How Much Does Sentiment Analysis in the Cloud Actually Cost?
Deciphering the Cost of Running Cloud-based Text Analytics with Amazon, Google, IBM, and Microsoft
These are exciting times we live in, especially for the data scientist charged with rapidly analyzing volumes of text. In addition to free packages for IDEs like R Studio and myriad off-the-shelf software, the big cloud players have put their machine learning tools at your disposal via API. Taken individually, the cloud services work well, but combining them (as we have recently) yields even better results: We found that combining the sentiment analysis results of Amazon Comprehend, Google Cloud, IBM Watson, and Microsoft Azure could correctly predict sentiment at a rate of 78 percent.
Using the services is easy enough. Figuring out how much they cost, and how those costs compare, is another matter entirely. In this article we’ll compare costs of the four biggest cloud players across a variety of scenarios.
Comparing Apples, Oranges, and Bananas
Amazon, whose pricing is notoriously complicated, is one of the few cloud services with an open API to offer a concrete pricing example so we’ll use that as a benchmark.
Here’s the scenario: You have 10,000 customer reviews, each averaging 550 characters. You’re just getting started and want to keep things simple, so you just want to know the overall sentiment of each review. More complicated analytical techniques are possible on each platform, including topic analysis and custom modeling. But we don’t need that right now.
For the sake of comparison, we’ll exclude any storage costs, since that also varies by platform.
Amazon Comprehend
Though this simple example would be free to perform on Amazon Comprehend, we’ll assume the lowest standard pricing tier (also worth noting there is a 12 month limit on using the free tier). Amazon counts each 100 characters as one “unit.”
10,000 requests X 550 characters/request = 60,000 units 60,000 X $0.0001 per unit = $6
Google Cloud Natural Language
The Google Cloud Natural Language free tier tops out at 5,000 records, so you’d be forced to pay for even this simple 10,000 record example.

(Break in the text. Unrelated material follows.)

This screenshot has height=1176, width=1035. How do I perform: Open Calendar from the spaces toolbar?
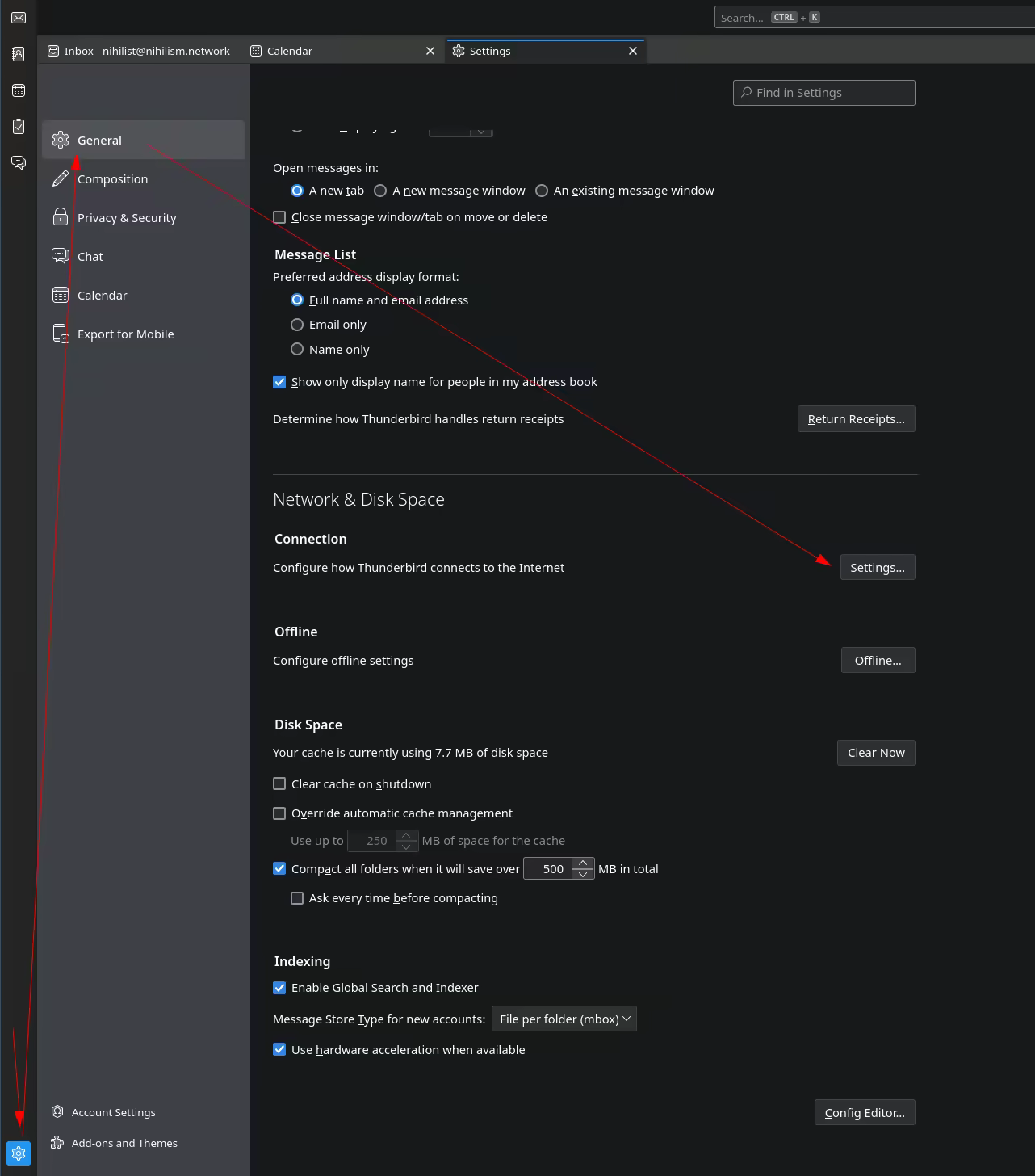pyautogui.click(x=19, y=90)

Each record has a character limit of 1000, however, so each record in our example would require just one unit.
10,000 requests X 550 characters/request = 10,000 units 10,000 X $1 per 1,000 units = $10
IBM Watson
IBM Watson Natural Language Understanding allows for up to 30,000 “Natural Language Units (NLUs)” per month in its free pricing tier, but we’ll consider the lowest pricing tier for this comparison. Each NLU allows for 10,000 characters and two “enrichment features”, so our example would require 10,000 NLUs.
10,000 requests X 550 characters/request = 10,000 NLUs 10,000 X $0.003 per NLU = $30
Microsoft Azure Cognitive Services
Like Google, the Microsoft Azure Cognitive Services free tier is limited to 5,000 “transactions”, so we’ll analyze their lowest pricing tier. Each transaction includes sentiment analysis and key phrase extraction, language detection, and entity identification for up to 5,000 characters. Microsoft does not break down pricing for individual elements and only offers pricing based on tiers rather than volume.

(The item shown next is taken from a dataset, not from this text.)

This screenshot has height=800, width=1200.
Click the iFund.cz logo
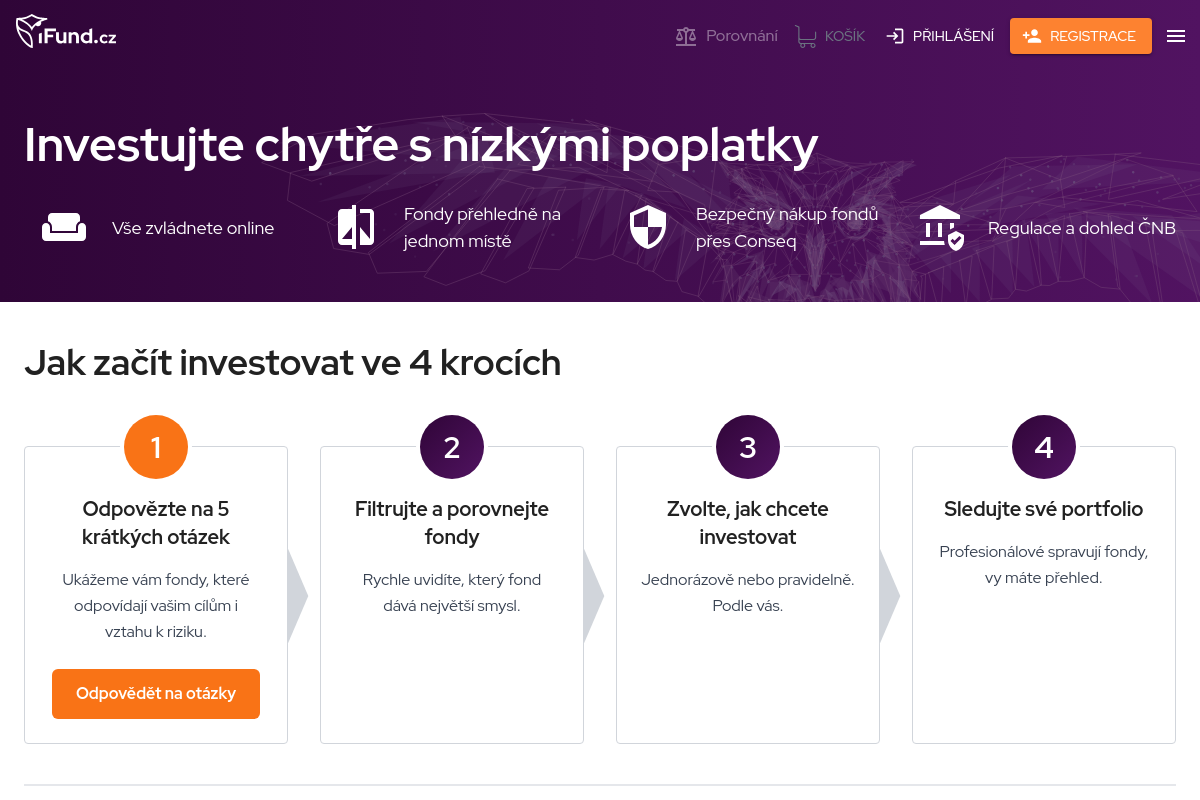tap(65, 30)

10,000 requests X 550 characters/request = 10,000 transactions 10,000 transactions requires “Standard S0 pricing tier” = $74.71
More Scenarios, More Fruit to Compare
Judging from the comparison above, you’d think Amazon is clearly the most aggressive on pricing and that’s the end of the story. Not quite. Things get a little more complicated when you increase the volume of records or the size of the records.
In the first example above, we compared sentiment analysis of 10,000 customer reviews. But what if we wanted to analyze 1,000,000 tweets? Or 5,000 academic papers with 10,000 records each?
While Amazon is generally ahead of the competition on pricing, there are a few oddities in scaled pricing that become apparent. IBM, for example, looks like a good place to run your analysis if you have a relatively low number of very large documents. Microsoft’s lowest tier of pricing seems pricey when doing something small, but it looks more appealing if those documents are larger in size.
We recommend you try them all out for yourself with tests data sets and see how they perform. How much they cost is irrelevant if they don’t work.